In the study, scientists put graphene with various flaws like pre-existing gaps and obtuse cracks under pressure until they fractured. Oddly enough, as soon as the load was pulled back, the graphene began to heal and the self-healing prolonged, no matter the nature of pre-existing defects in the graphene sheet. Regardless of what length of the crack, they all healed, given that the crack opening distance was within 0.3 to 0.5 nanometres for both a flawless sheet and a sheet with flaws.
This tantalizing new discovery comes after researchers showed in November that artificial skin could be engineered to deliver the sense of touch. The scientists behind that discovery said they could transmit a touching sensation as an electric pulse to sensory brain cells in mice.
The elastic, flexible skin developed by the team is manufactured from a man-made rubber that has been created to have tiny pyramid-like structures that make it particularly responsive to pressure, like springs on a tiny mattress. The researchers added carbon nanotubes to their pressure-sensitive rubber, which allowed the device to generate a series of electrical pulses. The pulses were then shipped to mouse brain tissue in a way that replicated how human receptors send sensations to the brain.
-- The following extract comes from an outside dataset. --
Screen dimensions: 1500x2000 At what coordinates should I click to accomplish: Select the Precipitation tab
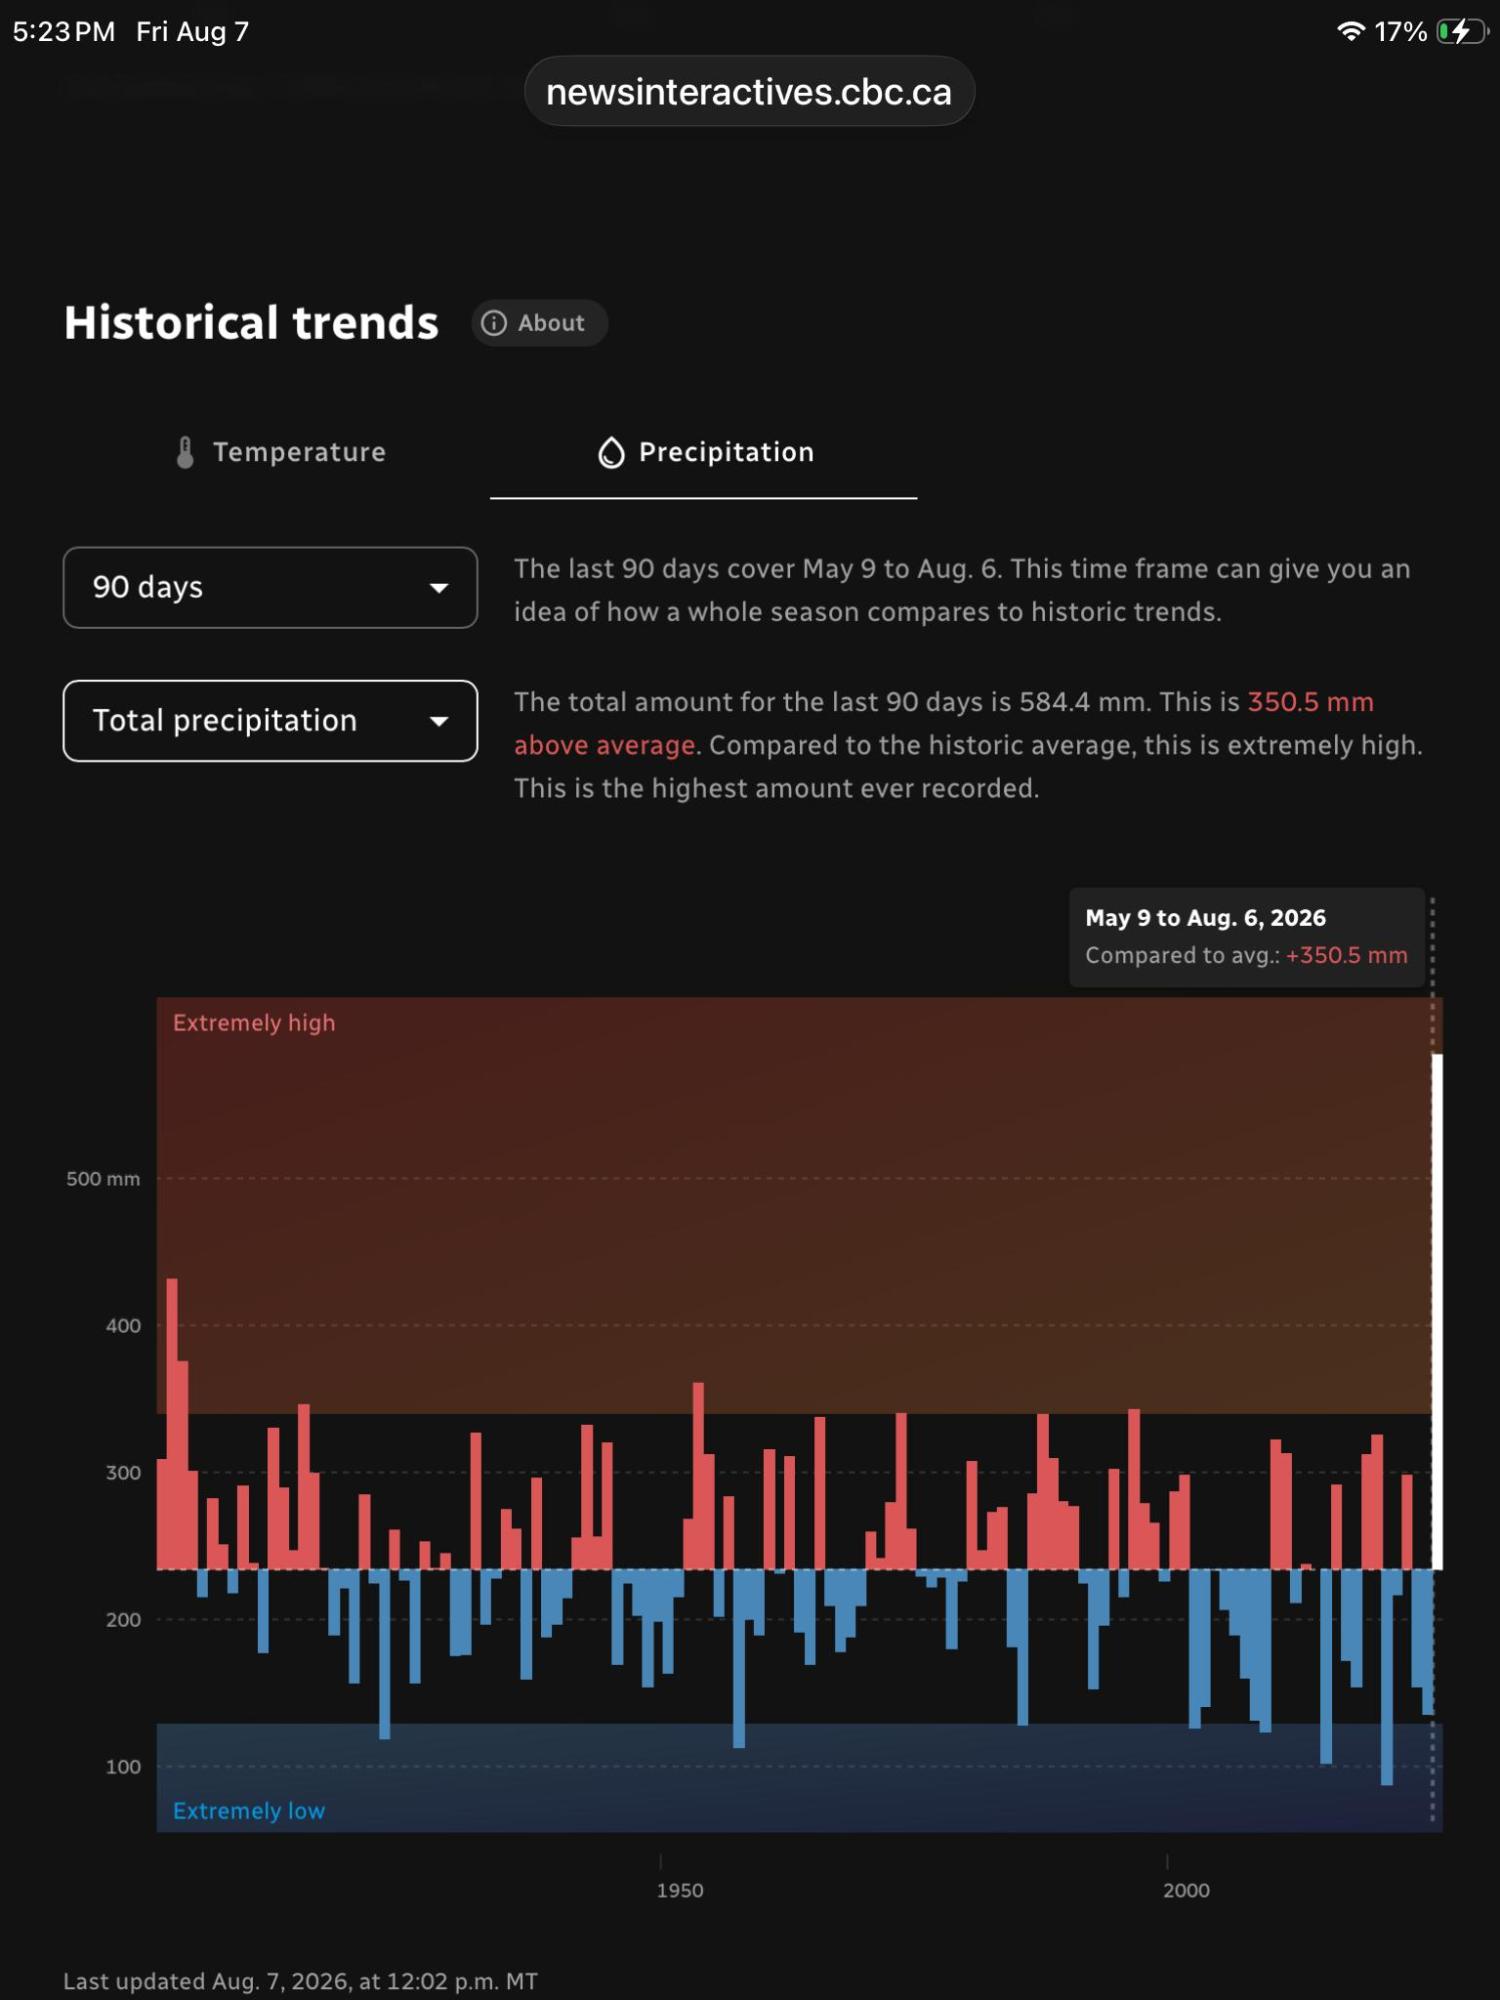704,452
To evaluate if the skin could produce useful electric pulses, the researchers connected the man-made skin to a blue LED light. When the skin was contacted, the sensor sent electricity to the LED, which then lit up. The greater the stress on the skin, the quicker the LED flashed.
Researchers then added channelrhodopsin, a unique protein that makes brain cells respond to blue light, to the mouse brain cells responsible for sensation. This made the LED work like receptor cells in the skin: When the light lit up, it delivered a signal to the brain cells that the synthetic skin had been contacted.
The experiment revealed that the synthetic skin, when contacted, was capable of sending signals to the brain in the same manner as genuine skin signalling the brain when being touched.